Recent research confirms that our students score significantly higher than national norms in every subject at every grade level across the board.
Why would this be so? The first reason is that a faith-based system enjoys the blessing of God in a special way that cannot be duplicated. Every school and every teacher is prayed over on a daily basis. Students have the privilege to begin and end the day with God. The added value of this spiritual emphasis goes well beyond academic achievement. Our Christian worldview seen within the context of the Great Controversy affects everything we teach and study, in every subject of the curriculum. We recognize that every student is created by God with unique potential and a particular place to contribute to God's plan.
Nowhere in public education is the worth of an individual recognized as originating from the hand of a beneficent Creator God, that we were born with a reason for our existence, and that there is a work for us to do — one that no one else was created to fill!
Adventist education prepares young people to become pastors and teachers, doctors and nurses, engineers, IT professionals, and almost any career you could think of, who can provide the leadership the church needs to fulfill its mission. This Adventist perspective can be learned in no other environment than in our school system, which, by the way, is fully accredited, offering credible degrees accepted by all organizations.
Finally, Adventist education is deserving of our full support. The subsidies provided by the church at every level are investments in the future of our mission. They are dollars well-spent.
I began my Adventist education in a one-room school in North Dakota, in the basement of the Jamestown Adventist Church.
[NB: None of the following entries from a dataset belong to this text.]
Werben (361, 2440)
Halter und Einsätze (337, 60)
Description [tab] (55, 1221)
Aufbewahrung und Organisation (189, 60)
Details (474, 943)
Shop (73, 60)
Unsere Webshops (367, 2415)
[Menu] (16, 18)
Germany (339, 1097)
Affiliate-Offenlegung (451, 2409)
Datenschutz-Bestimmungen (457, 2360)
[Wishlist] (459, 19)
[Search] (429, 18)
I was one of 20 children in that eight-grade school. Mrs. Rau, our teacher, skillfully managed the challenge and set the tone for the rest of my academic life. I never felt disadvantaged because I went to a small school. In fact several years later I gave tribute to Mrs. Rau as part of the valedictory address to my academy class.
Adventist education costs. It costs a lot. But it pays so much more. May God give us the heart to send our own children to His schools and to support those who are struggling to do the same.